Measurements on silicon had been hampered by high disorder at interfaces. Lately, however, Si(100)/SiGe heterostructures have shown mobilities up to ~ 10^6 cm^2/Vs. Nonetheless, Si(100) is known to have an intrinsic valley splitting due to surface effects. Si(100) is not the only face of silicon used in transport measurements. On (111) oriented silicon surfaces, 2D electrons have three pairs of opposite momentum valleys. In contrast to either AlAs or Si(100), the last pair of valleys in Si(111) cannot be broken within the effective mass approximation; valleys in graphene cannot be broken in this way either. Additionally, both AlAs and Si(111) exhibit anisotropic effective mass tensors, which also affects transport properties, adding interest to these cases.

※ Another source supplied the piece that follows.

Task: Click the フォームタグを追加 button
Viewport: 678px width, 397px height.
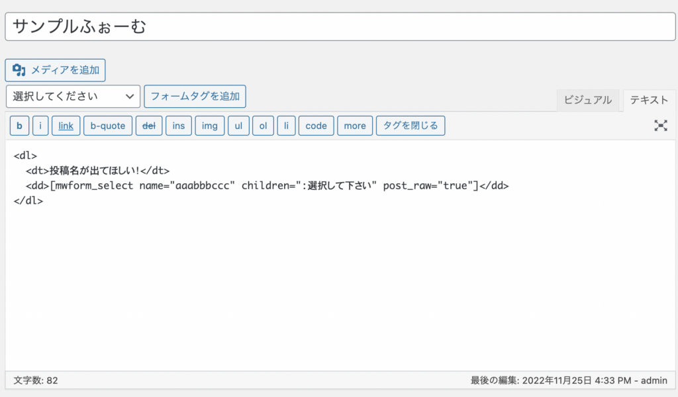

We present transport data on a very high mobility (µ = 3.25 × 10^5 cm^2/V sec at a temperature T = 90 mK and a carrier density n_s = 4.15 × 10^-11 cm^-2) hydrogen-terminated Si(111) surface. Using a novel device structure free from complications created by disorder at Si-SiO_2 , we have probed many-valley effects. In particular, we observe an anisotropy between orthogonal current directions that is consistent with an expected anisotropy due to the effective mass tensor. Additionally, we observe an extended fractional quantum Hall hierarchy around filling factor ν = 3/2. We argue that the FQH hierarchy is consistent with the SU(2) symmetry of a valley-degenerate ground state, and estimate the effective mass of composite fermions. Finally, we present evidence for many-body interactions affecting activation energies at integer filling factors. We find that the development of ν = 2 occurs in an unusually narrow temperature range and, thus, may be consistent with a transition to novel valley-symmetry-breaking states.